** 任务说明 **
把下面各行中的"Viewport"换成"Window"，其余内容一律不改，重新写出全部各行。

** 数据行 **
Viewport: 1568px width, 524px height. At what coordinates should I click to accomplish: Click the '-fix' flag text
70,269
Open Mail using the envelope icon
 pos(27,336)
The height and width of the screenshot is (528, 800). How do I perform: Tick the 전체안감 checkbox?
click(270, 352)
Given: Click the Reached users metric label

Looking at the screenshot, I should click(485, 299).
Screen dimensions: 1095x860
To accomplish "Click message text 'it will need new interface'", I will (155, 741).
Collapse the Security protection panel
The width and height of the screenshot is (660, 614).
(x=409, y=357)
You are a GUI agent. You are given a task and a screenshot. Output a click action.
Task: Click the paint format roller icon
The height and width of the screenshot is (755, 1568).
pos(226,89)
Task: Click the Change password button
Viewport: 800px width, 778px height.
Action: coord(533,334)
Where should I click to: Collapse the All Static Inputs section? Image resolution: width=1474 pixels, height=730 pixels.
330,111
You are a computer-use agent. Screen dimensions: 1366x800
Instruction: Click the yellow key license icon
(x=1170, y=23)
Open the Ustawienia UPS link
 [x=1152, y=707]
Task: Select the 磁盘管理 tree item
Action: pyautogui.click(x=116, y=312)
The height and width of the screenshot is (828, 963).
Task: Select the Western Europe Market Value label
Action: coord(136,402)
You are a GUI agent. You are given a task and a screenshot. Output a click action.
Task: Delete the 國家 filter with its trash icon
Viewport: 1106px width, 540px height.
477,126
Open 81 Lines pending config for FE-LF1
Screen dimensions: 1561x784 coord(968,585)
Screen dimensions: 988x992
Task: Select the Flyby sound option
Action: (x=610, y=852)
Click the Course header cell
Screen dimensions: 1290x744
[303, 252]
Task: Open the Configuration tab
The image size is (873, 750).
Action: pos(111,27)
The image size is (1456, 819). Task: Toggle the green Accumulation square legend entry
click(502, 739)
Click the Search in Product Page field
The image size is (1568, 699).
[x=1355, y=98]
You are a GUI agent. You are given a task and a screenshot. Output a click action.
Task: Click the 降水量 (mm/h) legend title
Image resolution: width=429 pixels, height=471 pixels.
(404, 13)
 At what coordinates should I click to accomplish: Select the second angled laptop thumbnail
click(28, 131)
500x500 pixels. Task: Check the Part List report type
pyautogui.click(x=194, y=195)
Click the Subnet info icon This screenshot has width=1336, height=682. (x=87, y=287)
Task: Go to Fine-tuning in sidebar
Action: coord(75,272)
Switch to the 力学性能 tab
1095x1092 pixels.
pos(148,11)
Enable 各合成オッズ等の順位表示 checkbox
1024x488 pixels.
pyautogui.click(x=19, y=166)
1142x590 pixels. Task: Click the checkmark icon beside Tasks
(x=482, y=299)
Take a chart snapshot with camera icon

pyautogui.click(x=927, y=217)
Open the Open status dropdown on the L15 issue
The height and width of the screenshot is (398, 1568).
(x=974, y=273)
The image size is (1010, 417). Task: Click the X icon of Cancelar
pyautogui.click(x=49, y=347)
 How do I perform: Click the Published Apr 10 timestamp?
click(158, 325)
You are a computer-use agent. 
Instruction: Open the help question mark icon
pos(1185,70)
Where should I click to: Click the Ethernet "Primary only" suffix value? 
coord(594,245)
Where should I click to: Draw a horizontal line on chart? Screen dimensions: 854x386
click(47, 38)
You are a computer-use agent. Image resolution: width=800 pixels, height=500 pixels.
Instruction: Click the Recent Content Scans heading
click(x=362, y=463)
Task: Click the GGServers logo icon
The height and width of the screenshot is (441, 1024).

** 本题解答 **
Window: 1568px width, 524px height. At what coordinates should I click to accomplish: Click the '-fix' flag text
70,269
Open Mail using the envelope icon
 pos(27,336)
The height and width of the screenshot is (528, 800). How do I perform: Tick the 전체안감 checkbox?
click(270, 352)
Given: Click the Reached users metric label

Looking at the screenshot, I should click(485, 299).
Screen dimensions: 1095x860
To accomplish "Click message text 'it will need new interface'", I will (155, 741).
Collapse the Security protection panel
The width and height of the screenshot is (660, 614).
(x=409, y=357)
You are a GUI agent. You are given a task and a screenshot. Output a click action.
Task: Click the paint format roller icon
The height and width of the screenshot is (755, 1568).
pos(226,89)
Task: Click the Change password button
Window: 800px width, 778px height.
Action: coord(533,334)
Where should I click to: Collapse the All Static Inputs section? Image resolution: width=1474 pixels, height=730 pixels.
330,111
You are a computer-use agent. Screen dimensions: 1366x800
Instruction: Click the yellow key license icon
(x=1170, y=23)
Open the Ustawienia UPS link
 [x=1152, y=707]
Task: Select the 磁盘管理 tree item
Action: pyautogui.click(x=116, y=312)
The height and width of the screenshot is (828, 963).
Task: Select the Western Europe Market Value label
Action: coord(136,402)
You are a GUI agent. You are given a task and a screenshot. Output a click action.
Task: Delete the 國家 filter with its trash icon
Window: 1106px width, 540px height.
477,126
Open 81 Lines pending config for FE-LF1
Screen dimensions: 1561x784 coord(968,585)
Screen dimensions: 988x992
Task: Select the Flyby sound option
Action: (x=610, y=852)
Click the Course header cell
Screen dimensions: 1290x744
[303, 252]
Task: Open the Configuration tab
The image size is (873, 750).
Action: pos(111,27)
The image size is (1456, 819). Task: Toggle the green Accumulation square legend entry
click(502, 739)
Click the Search in Product Page field
The image size is (1568, 699).
[x=1355, y=98]
You are a GUI agent. You are given a task and a screenshot. Output a click action.
Task: Click the 降水量 (mm/h) legend title
Image resolution: width=429 pixels, height=471 pixels.
(404, 13)
 At what coordinates should I click to accomplish: Select the second angled laptop thumbnail
click(28, 131)
500x500 pixels. Task: Check the Part List report type
pyautogui.click(x=194, y=195)
Click the Subnet info icon This screenshot has width=1336, height=682. (x=87, y=287)
Task: Go to Fine-tuning in sidebar
Action: coord(75,272)
Switch to the 力学性能 tab
1095x1092 pixels.
pos(148,11)
Enable 各合成オッズ等の順位表示 checkbox
1024x488 pixels.
pyautogui.click(x=19, y=166)
1142x590 pixels. Task: Click the checkmark icon beside Tasks
(x=482, y=299)
Take a chart snapshot with camera icon

pyautogui.click(x=927, y=217)
Open the Open status dropdown on the L15 issue
The height and width of the screenshot is (398, 1568).
(x=974, y=273)
The image size is (1010, 417). Task: Click the X icon of Cancelar
pyautogui.click(x=49, y=347)
 How do I perform: Click the Published Apr 10 timestamp?
click(158, 325)
You are a computer-use agent. 
Instruction: Open the help question mark icon
pos(1185,70)
Where should I click to: Click the Ethernet "Primary only" suffix value? 
coord(594,245)
Where should I click to: Draw a horizontal line on chart? Screen dimensions: 854x386
click(47, 38)
You are a computer-use agent. Image resolution: width=800 pixels, height=500 pixels.
Instruction: Click the Recent Content Scans heading
click(x=362, y=463)
Task: Click the GGServers logo icon
The height and width of the screenshot is (441, 1024).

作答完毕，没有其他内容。